Part 1: All ChatGPT does is complete the sentence

Explanation for Data Scientists

This explanation is for data scientists. For others, use these links:

Non-Technical | Technical

Main Idea

The fundamental idea of LLMs (Large Language Models) is to complete the sentence. Given an unfinished sentence they can choose the next word to add to the sentence. This simple task, it turns out, can enable all kinds of complex language tasks as I will show in the next chapter.

MadLibs

Many of us played MadLibs when we were kids.

MadLibs provides sentences with missing words and we are able to write in words to complete the sentence.

How ChatGPT does this?

ChatGPT scans the available text on the internet. Current estimate is that there are 140 billion sentences on the public internet. If we include digitized books that adds another 110 billion sentences.

Given a phrase like “There are many ___ ways to choose…” it can find all the sentences like this and pick out the word used in the blank space.

ChatGPT can calculate a probability score from this. There are various algorithms to calculate this.

A common one in NLP is TF-IDF (Term Frequency – Inverse Document Frequency). This calculates how often a term (e.g., word) is found in the given document vs how often it is found in other document.

While there are many other algorithms, for simplicity, let’s assume that ChatGPT uses this algorithm. (When we get into the details of ChatGPT we will go deeper in how ChatGPT ACTUALLY does this.)

So for each choice we can calculate a TF-IDF score.

TF-IDF(t,d) = TF(t,d) x IDF(t,d)

TF(t,d) = Total number of terms in document d / Number of times term t appears in document d

IDF(t,d) = log( Number of documents with term t in it / Total number of documents D)

Now let’s say we end up with the choices:

  1. “Good” (TF-IDF= 0.1)
  2. “Other” (TF-IDF= 0.05)

Now let’s say we also have a list of antonyms and we include those in the choices with a score of 1/10th of the original word’s TF-IDF. (Again the actual calculation in ChatGPT is different; I’m simplifying)

  1. “Good” (TF-IDF= 0.1)
  2. “Other” (TF-IDF= 0.05)
  3. “Bad” (TF-IDF=0.1, Antonym weight = 0.1, Total = 0.01)

Now it is a simple matter of choosing one of the choices.

How to be creative

The simple path would be to choose the one with the highest score. So we would always choose “Good” to complete this sentence. While correct this will get boring since all our output will look similar.

What if we introduce a bit of noise into the choice. Let’s say we calculate a random number between 1 and 3. If it is 1 then we choose “Good”, it it is 2 then we choose “Other” and if it is 3 then we choose “Bad”.

Well the problem now is that we will result in a lot of less-than-ideal answers. Since the probability of choosing either choice is the same.

We can fix that by using a weighted random choice algorithm. We can use the score for each choice as the weighted probability (again not the correct calculation; just simplifying):

  1. “Good” = 0.1/(0.1 + 0.05 + 0.01)
  2. “Other” = 0.05/(0.1 + 0.05 + 0.01)
  3. “Bad” = 0.01/(0.1 + 0.05 + 0.01)

This way when we choose we will choose the higher scored items much more frequently than lower scored ones.

We want some control over this so let’s say we add a configurable parameter called “temperature” that controls how often we pick a higher scored item vs a lower scored item.

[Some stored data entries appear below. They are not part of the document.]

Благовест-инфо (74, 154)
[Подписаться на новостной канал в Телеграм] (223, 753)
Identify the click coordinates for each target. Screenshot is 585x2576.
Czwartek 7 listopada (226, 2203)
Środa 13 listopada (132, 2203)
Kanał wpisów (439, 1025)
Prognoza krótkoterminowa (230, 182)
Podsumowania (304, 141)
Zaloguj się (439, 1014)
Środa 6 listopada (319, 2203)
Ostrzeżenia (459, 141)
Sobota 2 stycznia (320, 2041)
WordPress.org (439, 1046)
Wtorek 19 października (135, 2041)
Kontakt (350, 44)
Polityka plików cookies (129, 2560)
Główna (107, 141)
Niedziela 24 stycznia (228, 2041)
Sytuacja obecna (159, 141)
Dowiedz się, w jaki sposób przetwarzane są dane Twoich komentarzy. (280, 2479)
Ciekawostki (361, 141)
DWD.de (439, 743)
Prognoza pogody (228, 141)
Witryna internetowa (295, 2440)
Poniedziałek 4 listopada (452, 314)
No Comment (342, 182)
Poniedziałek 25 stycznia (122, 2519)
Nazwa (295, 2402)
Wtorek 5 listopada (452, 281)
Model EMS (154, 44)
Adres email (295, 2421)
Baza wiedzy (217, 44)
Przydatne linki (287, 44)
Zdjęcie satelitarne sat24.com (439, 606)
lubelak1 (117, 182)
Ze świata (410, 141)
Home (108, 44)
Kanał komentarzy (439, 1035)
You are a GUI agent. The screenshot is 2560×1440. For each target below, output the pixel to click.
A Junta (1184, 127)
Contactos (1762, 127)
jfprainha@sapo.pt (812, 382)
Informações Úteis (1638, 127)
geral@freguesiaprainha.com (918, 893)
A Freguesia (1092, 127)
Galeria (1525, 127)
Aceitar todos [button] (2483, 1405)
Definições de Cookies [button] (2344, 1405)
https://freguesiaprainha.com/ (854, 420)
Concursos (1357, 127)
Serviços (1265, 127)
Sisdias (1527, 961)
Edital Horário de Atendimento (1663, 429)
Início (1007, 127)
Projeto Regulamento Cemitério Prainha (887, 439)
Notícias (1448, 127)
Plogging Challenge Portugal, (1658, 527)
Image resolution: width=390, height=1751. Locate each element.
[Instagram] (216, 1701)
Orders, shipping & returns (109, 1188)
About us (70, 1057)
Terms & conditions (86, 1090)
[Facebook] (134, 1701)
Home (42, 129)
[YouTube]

And that’s it. Now we can complete any sentence with a value that is the best match most of the time but once in a while we can choose a lesser match to make the output interesting.

Summary

The main function of ChatGPT (or LLMs) is to predict the next term given a set of terms.

ChatGPT scans all the sentences in the text that is available to it. It can use that to find choices for the next term and assign a score to each choice. It then uses a noise function to choose from the choices such that most of the time it will choose the choice with the higher scores but once in a while it will choose a lower scored choice.

This article explained the function in a highly simplified and inaccurate manner. In later chapters I will cover in more detail how this process works.